Après l’année de mentorat
Aditya Assarat évoque son année en tant que protégé.
Quelle avait été votre réalisation artistique la plus importante avant le début de ce programme ?
J’ai fait plusieurs films et vidéos, mais il n’y en a aucun que je trouve particulièrement important. Je pense que l’ensemble d’une filmographie est plus significatif.
Comment s’est déroulée l’année de mentorat ?
Je pense avoir beaucoup appris sur le métier en observant la production du nouveau film de Mira Nair, Un nom pour un autre (« The Namesake »).
Qu’avez-vous le plus apprécié en tant que protégé du Programme Rolex ?
La chance de pouvoir travailler avec Mira, et aussi celle de voir mon travail atteindre un public plus large grâce au soutien du Programme Rolex.
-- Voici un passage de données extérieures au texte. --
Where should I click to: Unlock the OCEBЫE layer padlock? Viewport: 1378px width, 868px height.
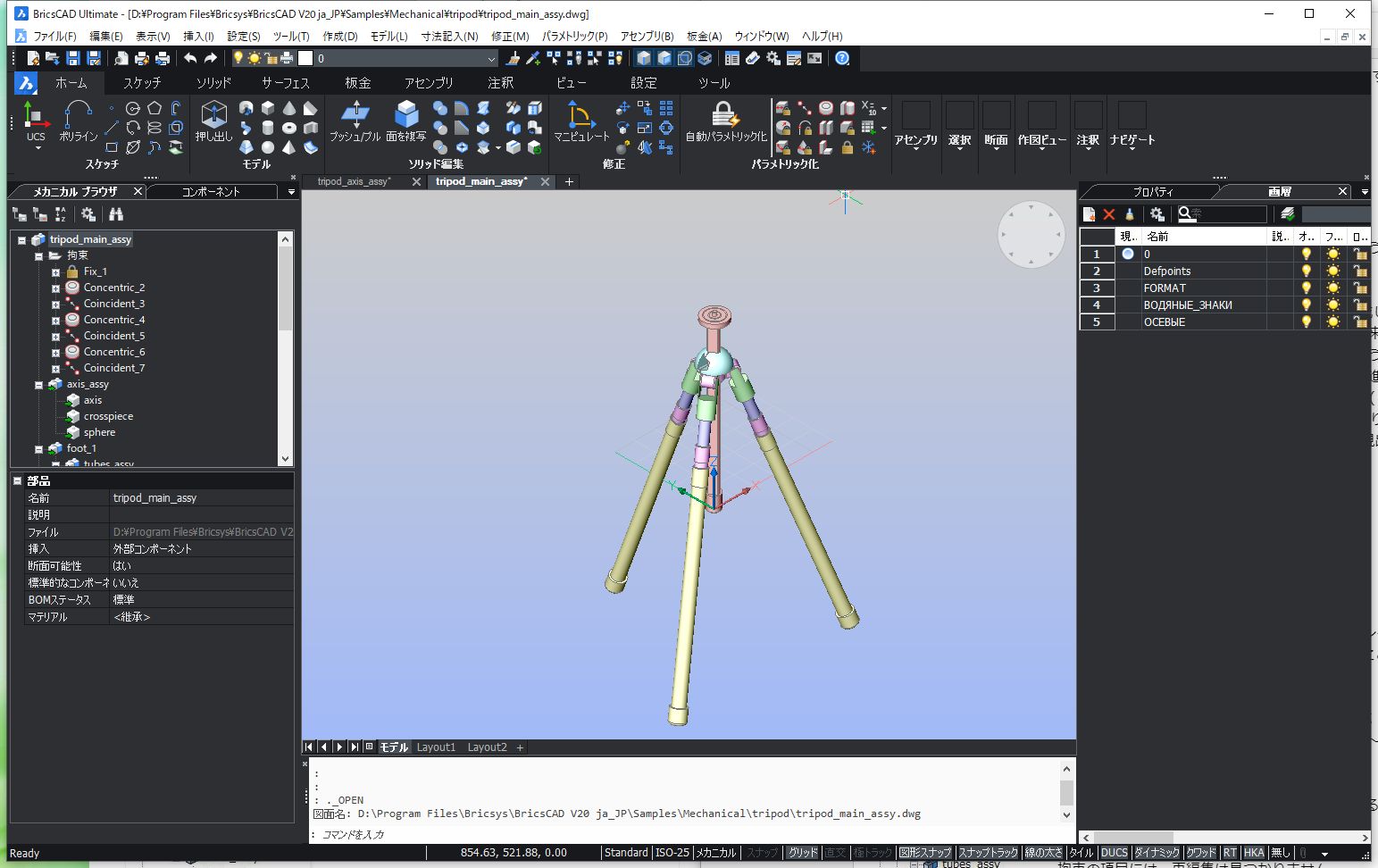(1360, 322)
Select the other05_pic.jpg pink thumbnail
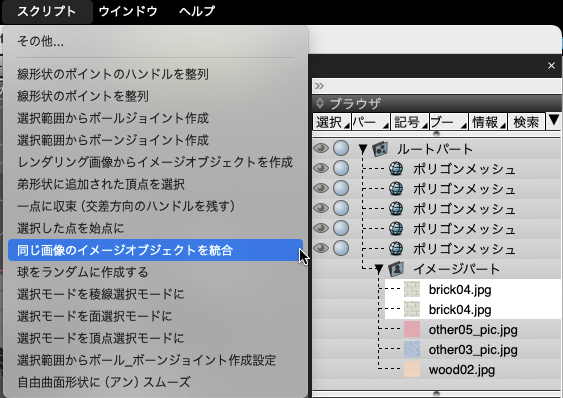Screen dimensions: 563x398 [412, 329]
Y a-t-il un fait ou une remarque qui résume ou caractérise particulièrement bien votre relation avec votre mentor ?
Le premier jour du tournage d'Un nom pour un autre, Mira se dépêchait pour mettre en boîte le dernier plan de la journée avant le coucher du soleil. Les vagues venaient s’écraser sur la jetée où nous nous tenions, et tout le monde était trempé. Quand vint le moment de tourner, elle n’avait pas eu le temps de décider sous quel angle filmer l’actrice. J’ai soudain compris que nos façons de travailler n’étaient pas si différentes. Les contraintes du cinéma sont les mêmes partout. N’importe quel tournage est une course contre la montre et tous les réalisateurs sont sous pression et commettent des erreurs. Cela m’a donné confiance.
Quel a été l’enseignement ou le conseil le plus important que votre mentor vous ait donné ?
De toujours avoir l’air bien et d’être le centre d’intérêt. Réaliser un film, c’est comme être l’organisateur d’une fête. Elle ne l’a pas dit, mais c’est ce qu’elle est.
Quelles ressemblances ou différences voyez-vous entre votre travail et celui de votre mentor ? Ont-elles été un facteur stimulant ou un obstacle dans votre relation ?
Nous travaillons vraiment de la même façon. C’en est surprenant. Le processus de réalisation est le même partout, et je suis déjà sur la bonne voie. C’est ce que Mira m’a appris de plus précieux.
Avez-vous appris quelque chose de votre mentor en dehors de la pratique de votre art ?
Un après-midi, nous tournions dans une belle maison de Long Island qui avait un grand jardin en pente donnant sur la baie. Pendant la pause de midi, alors que l’équipe était allée déjeuner, Mira s’est étendue sur l’herbe pour regarder la vue et s’est endormie. Je pense qu’elle sait prendre du recul. Il est impossible de faire du cinéma son métier et sa vie si l’on ne sait pas, quand il le faut, prendre le temps d’apprécier la vue.
Pouvez-vous expliquer, en deux ou trois phrases, en quoi l’année de mentorat vous a été le plus bénéfique ?
La relation avec Mira Nair. L’occasion de rencontrer des gens du cinéma en dehors de la Thaïlande. L’allocation que Rolex verse à chaque protégé – ce serait mentir que de ne pas le reconnaître.
Votre conception du cinéma a-t-elle changé ou évolué au cours du processus de mentorat ?
J’ai certainement enrichi mes connaissances en travaillant avec Mira Nair. Je n’ai pas vraiment appris de nouvelles choses, mais j’ai pris conscience que ce que je faisais – la manière dont je réalise mes films – était fondamentalement correct. Ça me donne confiance pour continuer.
Maintenant que l’année de mentorat est terminée, quelle direction va prendre votre carrière artistique ?
Je continuerai à faire des films et j’espère que l’on verra dans mon travail les fruits de l’aide que j’ai reçue de Mira et de Rolex.